§ **Goal of the exercise**: The answer must consist of each line below that contains the word "every", copied in full.

Dataset entries:
>>

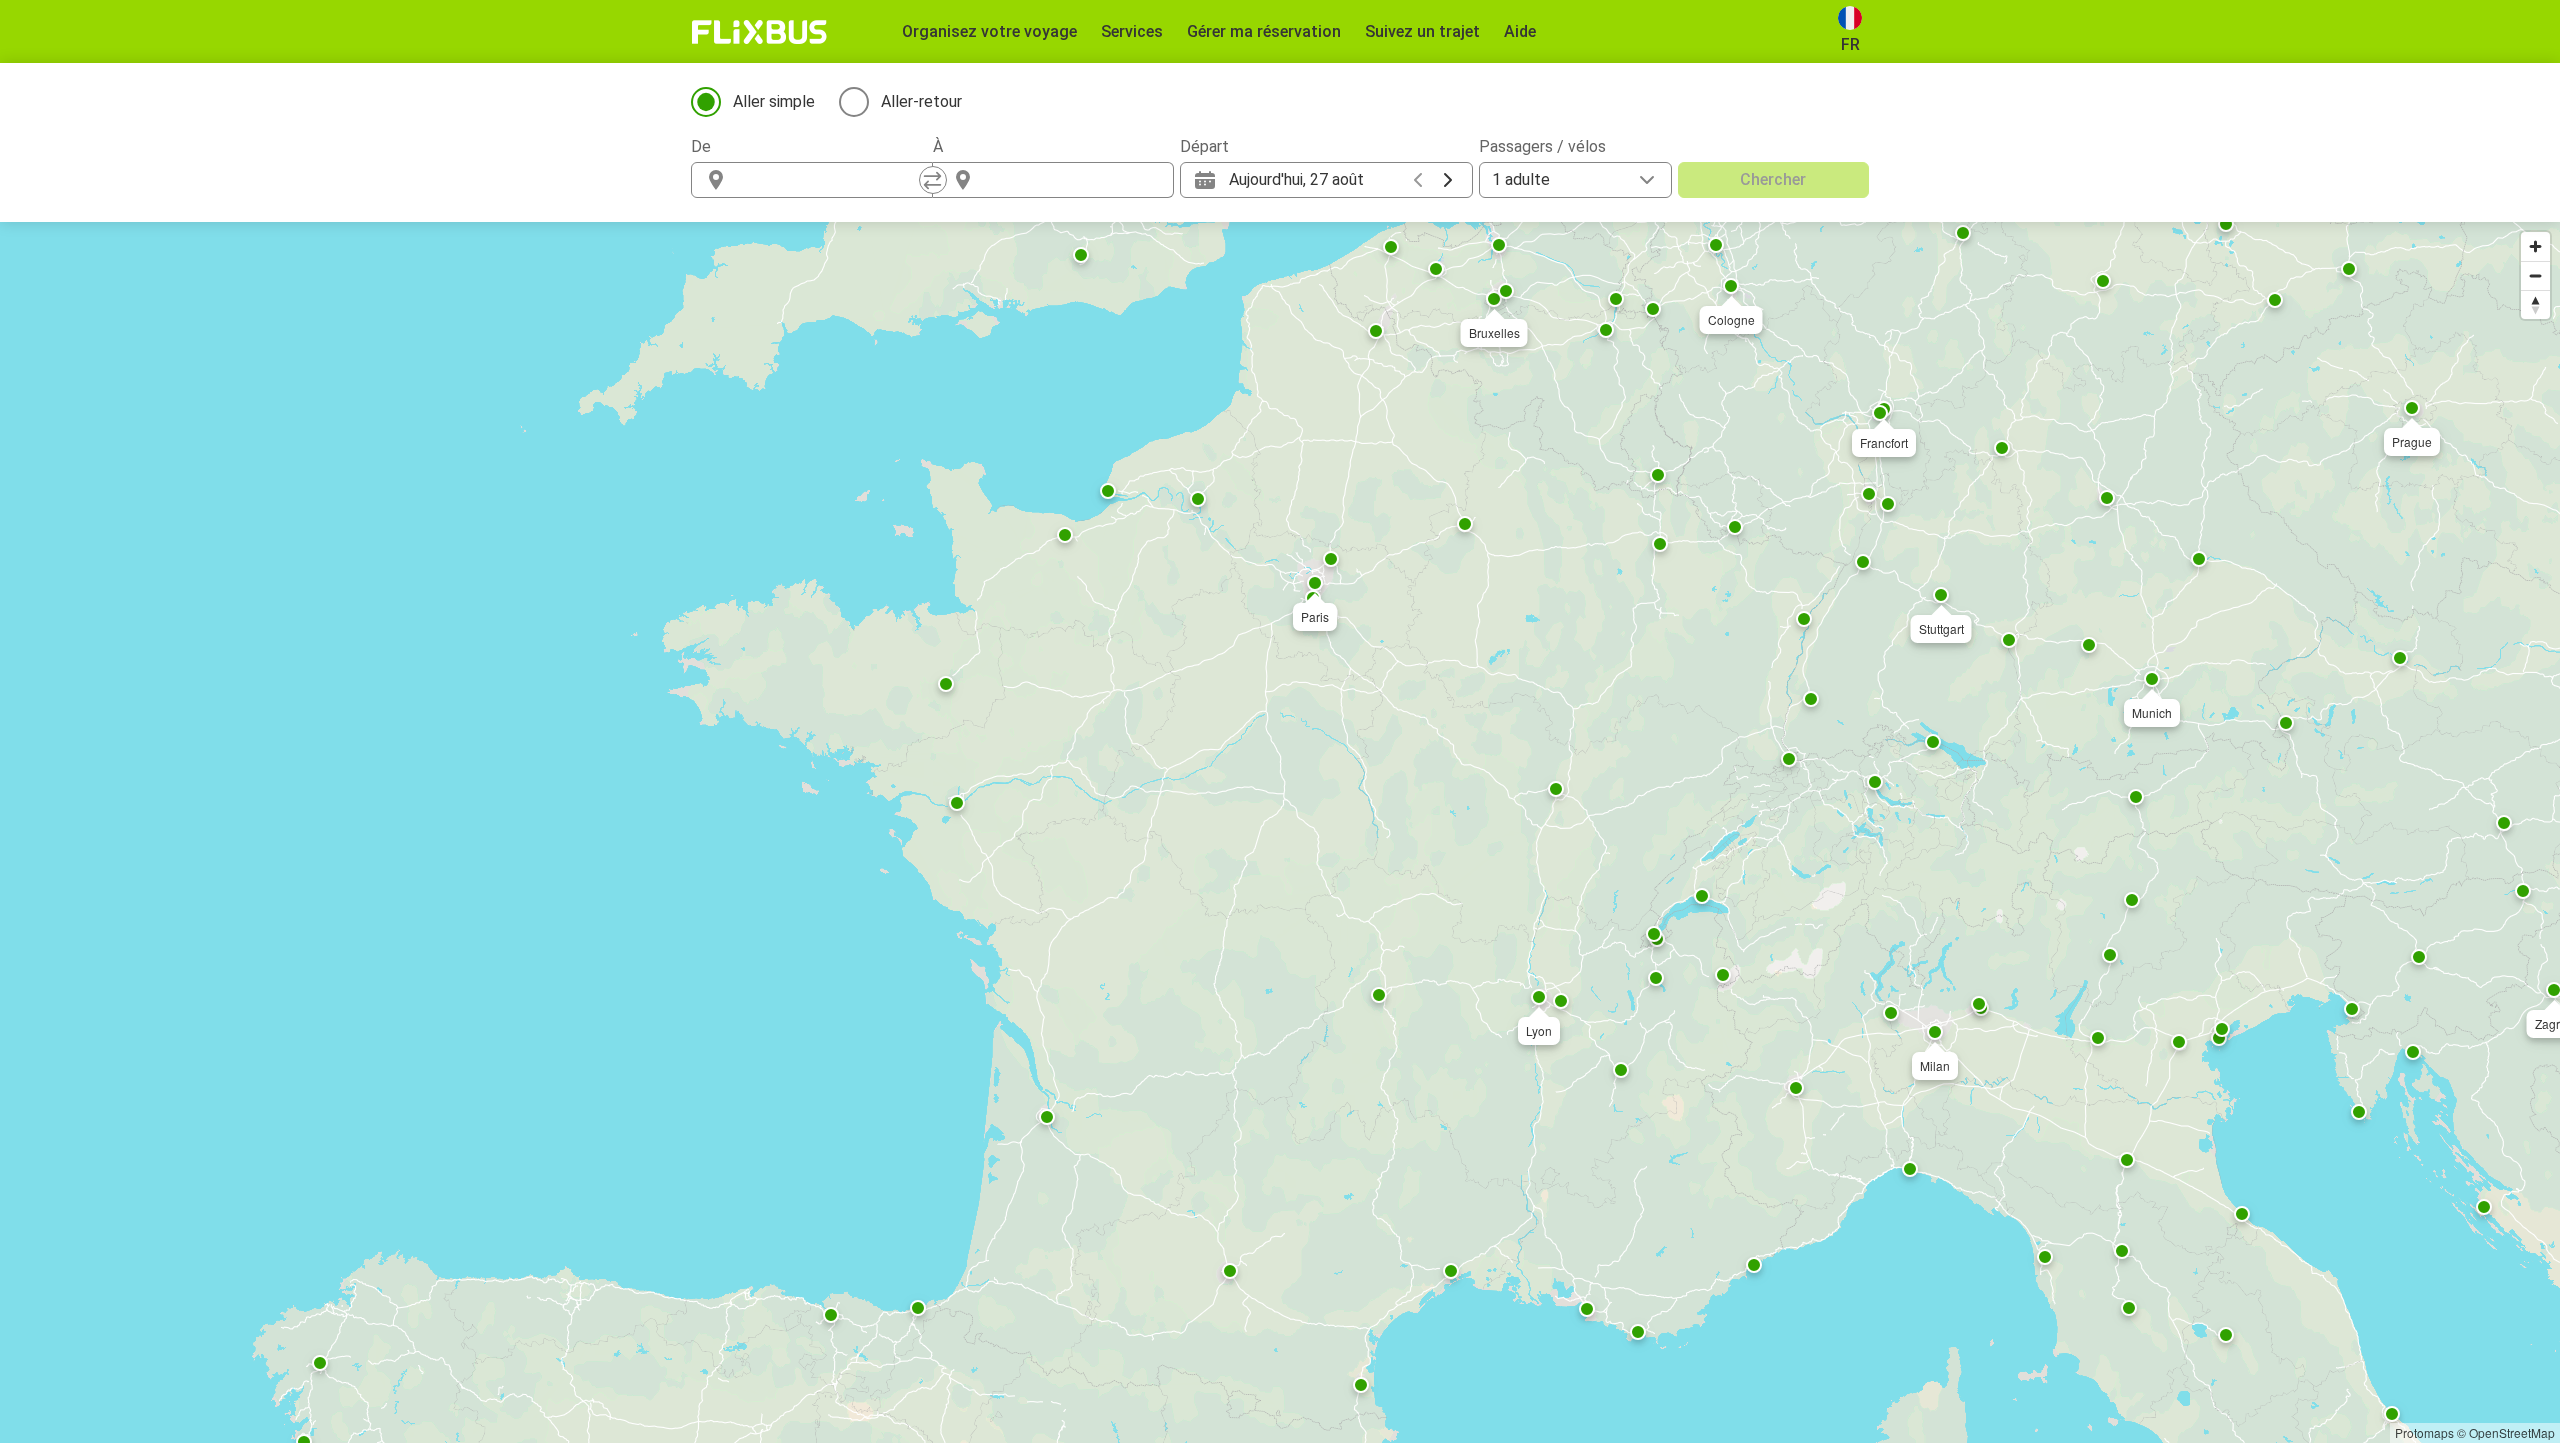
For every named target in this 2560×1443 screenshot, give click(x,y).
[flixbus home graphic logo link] (759, 32)
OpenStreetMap (2512, 1432)
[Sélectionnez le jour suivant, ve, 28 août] (1448, 180)
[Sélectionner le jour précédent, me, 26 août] (1418, 180)
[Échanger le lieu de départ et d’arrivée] (933, 180)
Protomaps (2424, 1432)
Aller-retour (921, 101)
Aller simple (774, 101)
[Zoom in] (2535, 246)
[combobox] (830, 180)
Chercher (1773, 179)
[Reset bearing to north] (2535, 304)
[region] (1280, 832)
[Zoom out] (2535, 275)
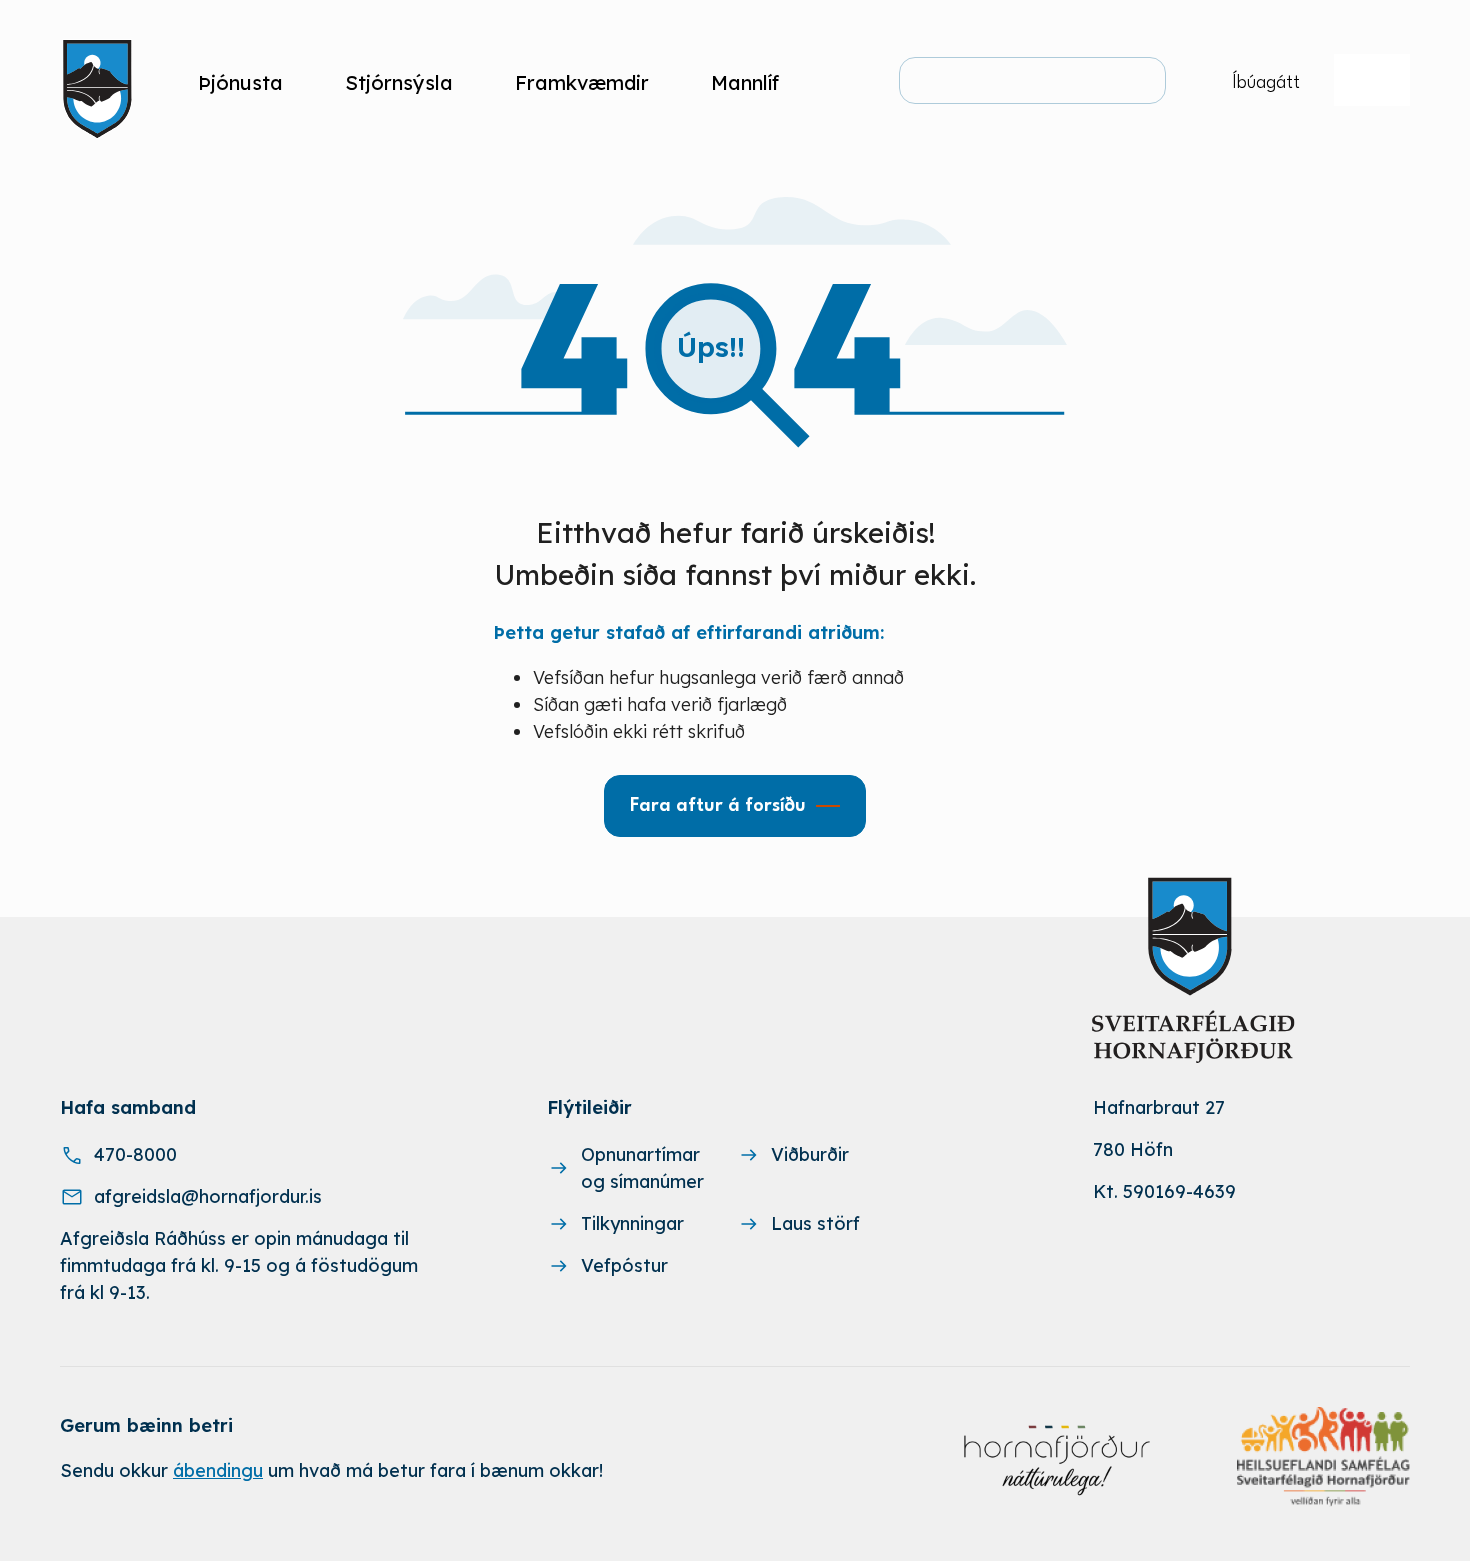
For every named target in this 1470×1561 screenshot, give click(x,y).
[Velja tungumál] (1372, 80)
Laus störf (815, 1223)
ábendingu (218, 1470)
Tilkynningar (632, 1223)
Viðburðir (810, 1154)
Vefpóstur (624, 1265)
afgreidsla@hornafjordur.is (208, 1196)
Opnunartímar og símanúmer (642, 1168)
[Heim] (101, 82)
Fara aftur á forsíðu (718, 806)
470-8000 (135, 1154)
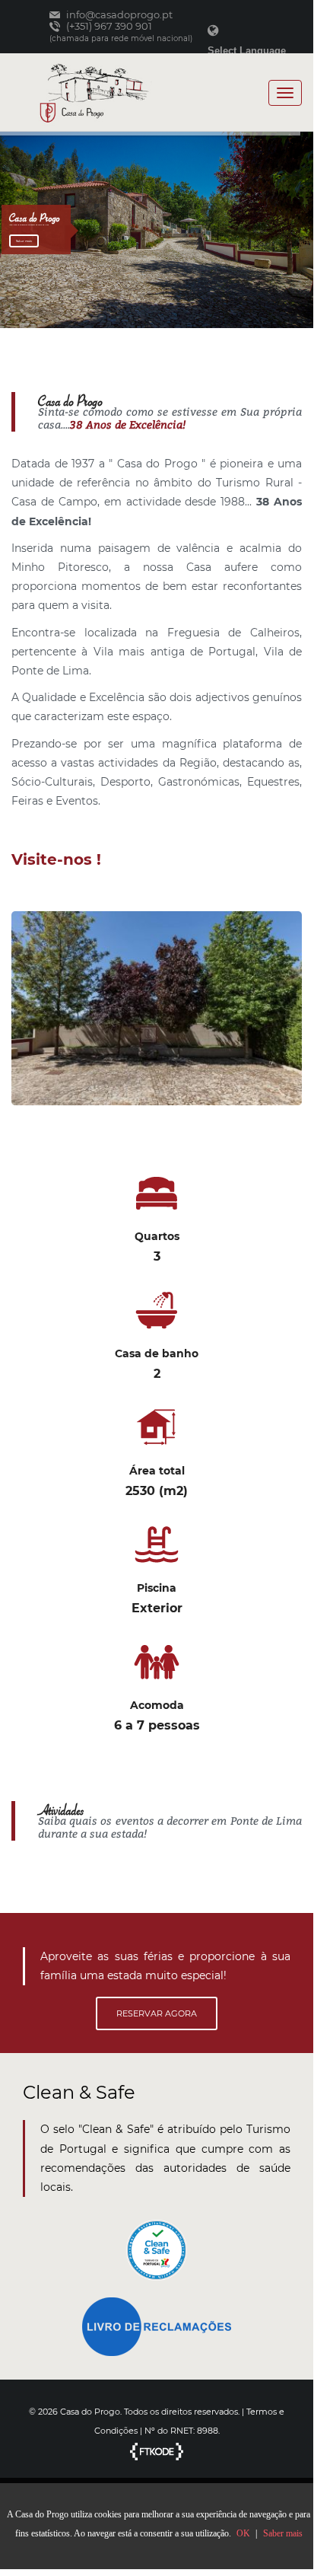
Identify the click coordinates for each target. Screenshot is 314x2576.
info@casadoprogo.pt (118, 15)
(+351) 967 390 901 (108, 26)
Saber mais (24, 241)
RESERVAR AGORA (156, 2013)
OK (243, 2533)
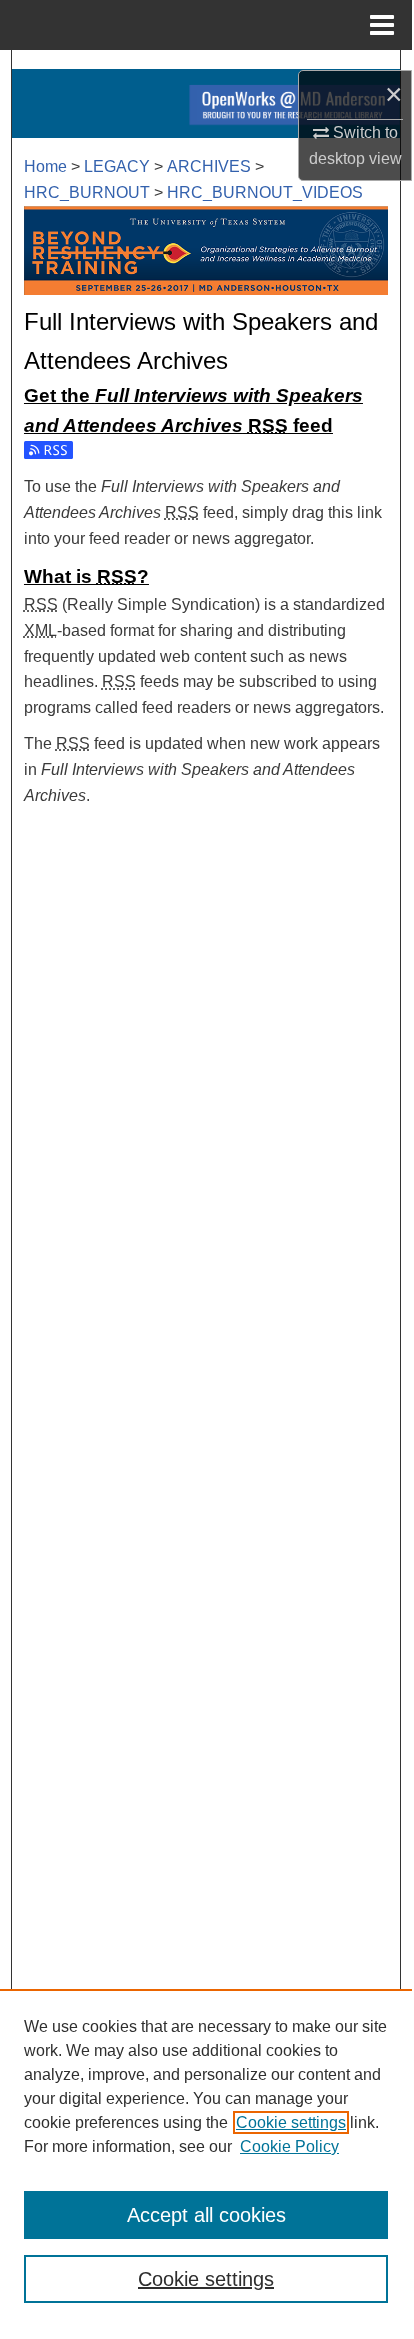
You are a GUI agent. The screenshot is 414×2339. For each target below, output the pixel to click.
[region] (206, 2158)
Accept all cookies (206, 2215)
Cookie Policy (289, 2146)
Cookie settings (291, 2122)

<<

§ **Exercise result**:
For every named target in this 2560×1443 screenshot, give click(x,y).
For every named target in this 1470×1561 screenshot, give click(x,y).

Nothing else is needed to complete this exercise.